§ **Extrait de source**:
··········

La chute d’une icône TV


Vous ne connaissez pas son nom, ni son visage. Pourtant, pour des millions de téléspectateurs américains, Brian Williams est une icône, la star de la chaîne NBC.

PAR MARC SCHINDLER

Tous les soirs, depuis dix ans, il présente la célèbre émission d’information «NBC Nightly News», regardée par 9 millions d’Américains. C’est le journaliste de télévision le plus respecté aux Etats-Unis, il a reçu les distinctions les plus prestigieuses. Le magazine “Time” l’a même nommé l’une des cent personnalités les plus influentes du monde.

Il vient de tomber de son piédestal pour avoir menti. En mars 2003, Williams était correspondant de guerre en Irak. Il a affirmé qu’il se trouvait à bord d’un hélicoptère qui s’était écrasé après avoir été touché par un tir ennemi. Il a raconté ce glorieux fait d’armes il y a deux ans. Douze ans plus tard, des pilotes se souviennent de l’incident. Ils racontent que William n’était pas dans l’hélicoptère touché, mais dans un autre, qui a atterri une demie heure plus tard. Le héros du journalisme de guerre est pris en flagrant délit de mensonge. Sa crédibilité en prend un méchant coup. Il a dû admettre qu’il s’était trompé et s’excuser. Mais un mensonge n’arrive jamais seul. En 2005, Williams était à la Nouvelle Orléans pour rendre compte de la catastrophe Katrina, qui a fait des milliers de morts. Là aussi, il a embelli l’histoire, en racontant qu’il avait vu un habitant se suicider. Des témoins mettent en cause cette histoire.

··········

§ **Données fournies**:
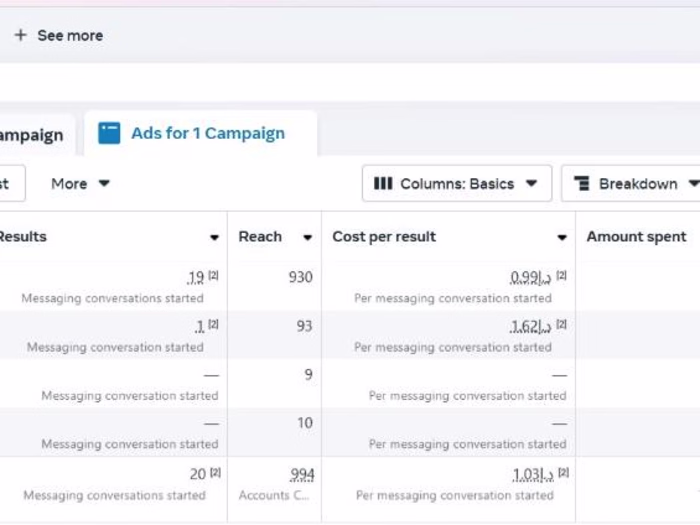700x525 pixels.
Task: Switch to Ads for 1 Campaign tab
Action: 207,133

··········

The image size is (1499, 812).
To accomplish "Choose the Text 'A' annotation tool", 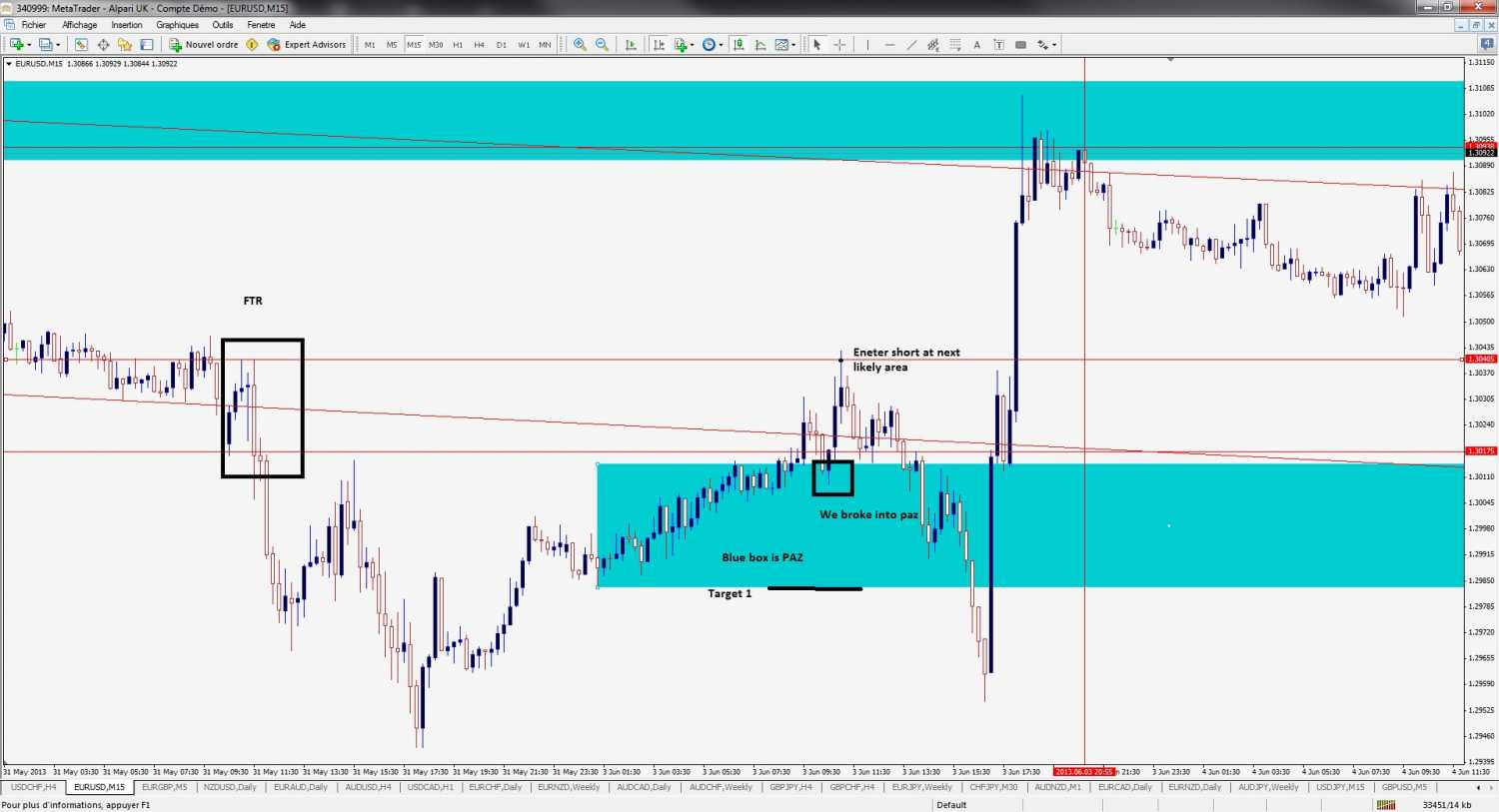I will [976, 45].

··········

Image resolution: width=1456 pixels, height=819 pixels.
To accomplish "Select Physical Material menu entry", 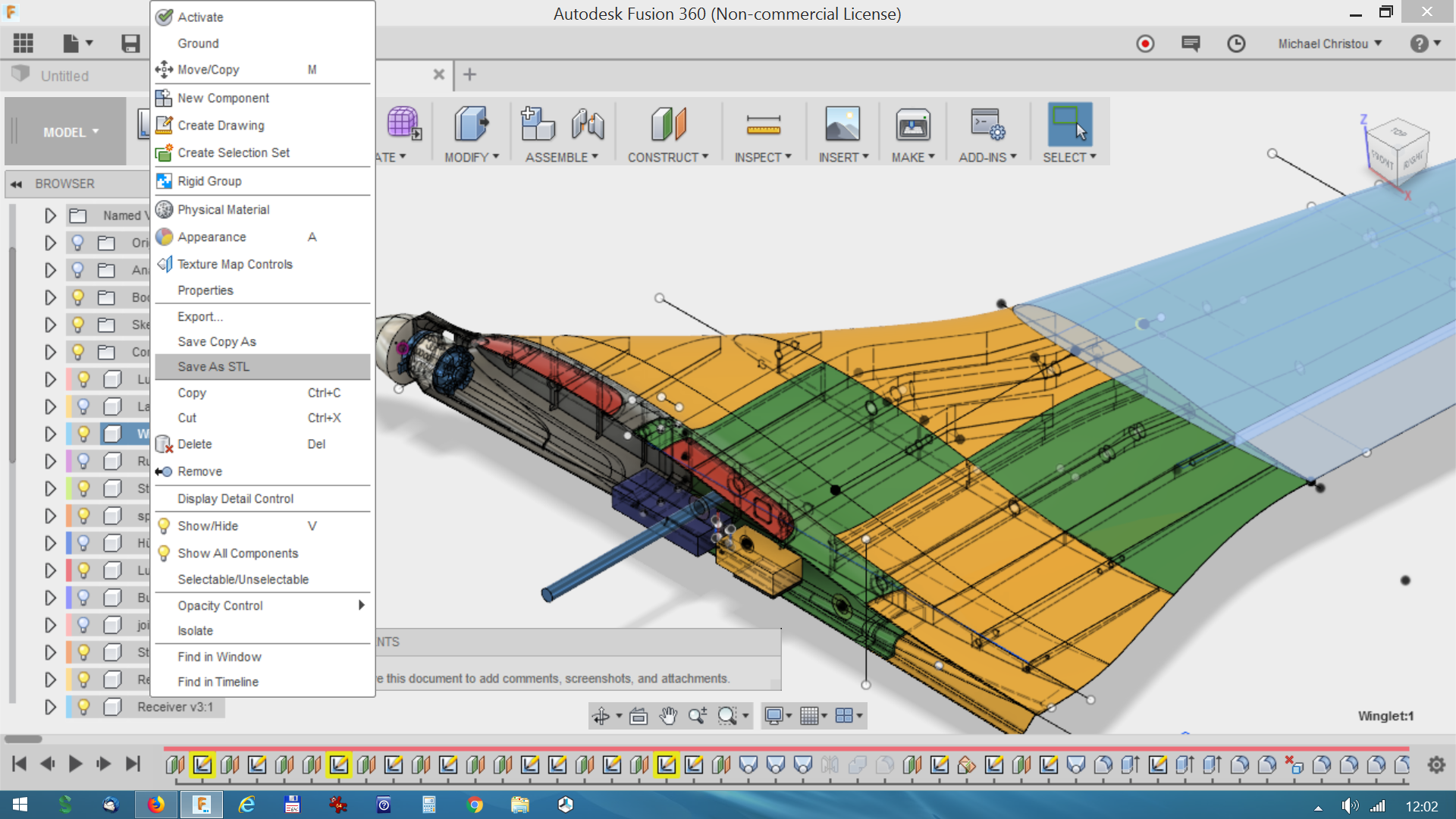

··········

§ **Liste des tâches**:
• a. Convertissez en tableau Markdown les enregistrements allant de la ligne contenant "700x525 pixels." à la ligne contenant "Action: 207,133", bornes incluses, avec une colonne « Numéro » pour le rang et une colonne « Ligne » pour le contenu, sans les lignes vides. Les images ne doivent pas figurer dans la réponse.
• b. Poursuivez l'article sur la chute de Brian Williams à partir de sa dernière phrase.
L'article et les enregistrements n'ont aucun lien entre eux.

§ **Réponses dans l'ordre**:
• a.
| Numéro | Ligne |
|---|---|
| 1 | 700x525 pixels. |
| 2 | Task: Switch to Ads for 1 Campaign tab |
| 3 | Action: 207,133 |

• b.
Vous me direz, ce n’est pas la première fois qu’un journaliste tord un peu la vérité pour se donner le beau rôle. Brian Williams a profité de sa prétendue bravoure en Irak pour devenir une star et le présentateur le plus écouté de NBC. La crédibilité d’un journaliste de TV se construit lentement, avec des reportages sérieux, des commentaires compétents et le respect de la vérité. Il faut dix ans de travail pour y arriver, mais la confiance du public peut disparaître en dix minutes. La tentation est particulièrement grande pour un journaliste de TV d’améliorer son image, sa notoriété… et son salaire. Williams touche 10 millions de dollars par an pour produire et présenter l’émission phare de NBC. Pourquoi payer un journaliste comme une pop star? Mais parce que sa notoriété rapporte des millions de dollars en pub!

En France, un mensonge d’un présentateur TV entraîne au pire une mise à l’écart ou quelques ricanements des confrères. Souvenez-vous de la fausse interview de Fidel Castro par Poivre d’Arvor, reconstituée dans sa chambre d’hôtel. Ce mensonge flagrant de l’a pas empêché de présenter le journal de TF1. Pas aux Etats-Unis. Les médias américains ne sont pas plus vertueux que les français. Mais lorsque le navire amiral de NBC est pris en flagrant délit de manipulation du public, ce sont les publicitaires qui toussent et les recettes qui s’envolent. Mortel, pour une chaîne commerciale. Avec ses shows populaires comme Saturday Night Live, ses séries et ses émissions sportives, The National Broadcasting Company est devenue N° 2 des médias radio et TV derrière son concurrent de toujours CBS. Ses émissions politiques, comme Meet the Press, ont une forte influence sur les électeurs. Même si les confrères jaloux de Brian Williams critiquent sa complaisance envers le président Obama et Hillary Clinton. Pour essayer d’éteindre l’incendie, la patronne de NBC a lancé une enquête interne, ce qui fait bien rigoler ses critiques.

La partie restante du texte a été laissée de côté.